The problem: Starting at the line that contains "Click the 23,000 원 usage amount" and running through the end of the entries, substitute "Instruction" for each "Task" and leave everything else unchanged. Omit the pictures from your output.

Stored items from a collection:
========================================================================

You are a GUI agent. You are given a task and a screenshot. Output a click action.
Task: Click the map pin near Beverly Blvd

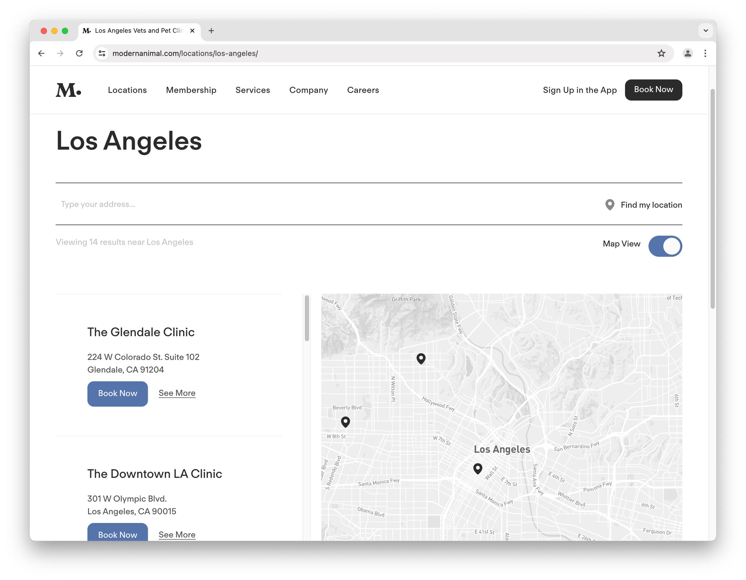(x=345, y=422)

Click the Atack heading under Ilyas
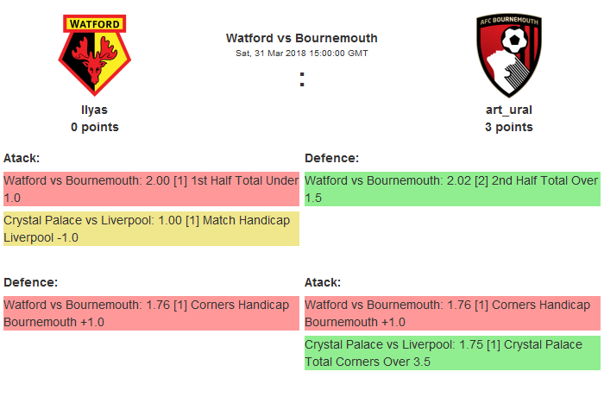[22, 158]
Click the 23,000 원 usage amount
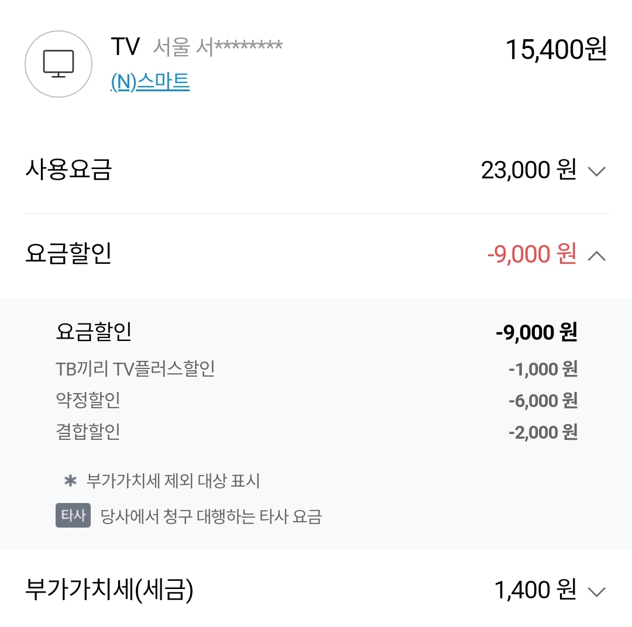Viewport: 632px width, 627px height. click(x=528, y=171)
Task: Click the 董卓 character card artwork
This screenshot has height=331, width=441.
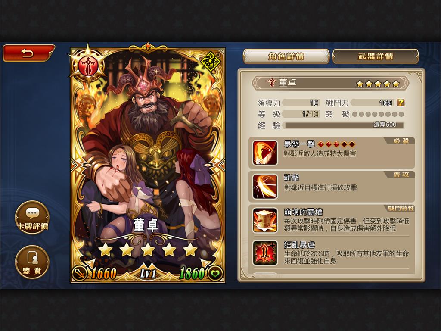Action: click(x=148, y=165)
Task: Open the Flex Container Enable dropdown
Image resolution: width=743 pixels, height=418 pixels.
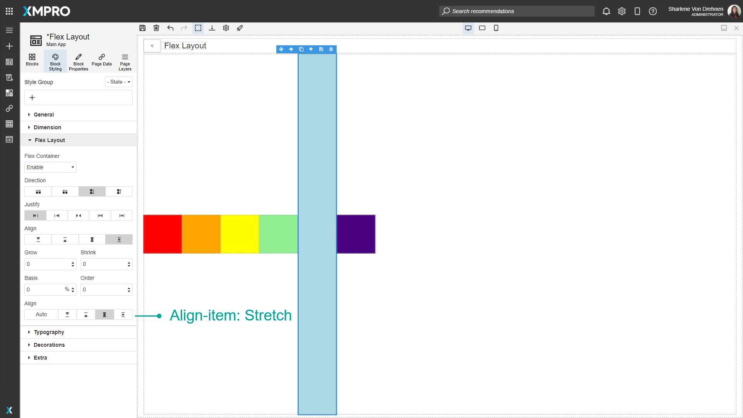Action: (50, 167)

========================================================================

Worked answer:
Click the 23,000 원 usage amount
Viewport: 632px width, 627px height. click(x=528, y=171)
Instruction: Click the 董卓 character card artwork
This screenshot has height=331, width=441.
Action: click(x=148, y=165)
Instruction: Open the Flex Container Enable dropdown
Image resolution: width=743 pixels, height=418 pixels.
Action: (50, 167)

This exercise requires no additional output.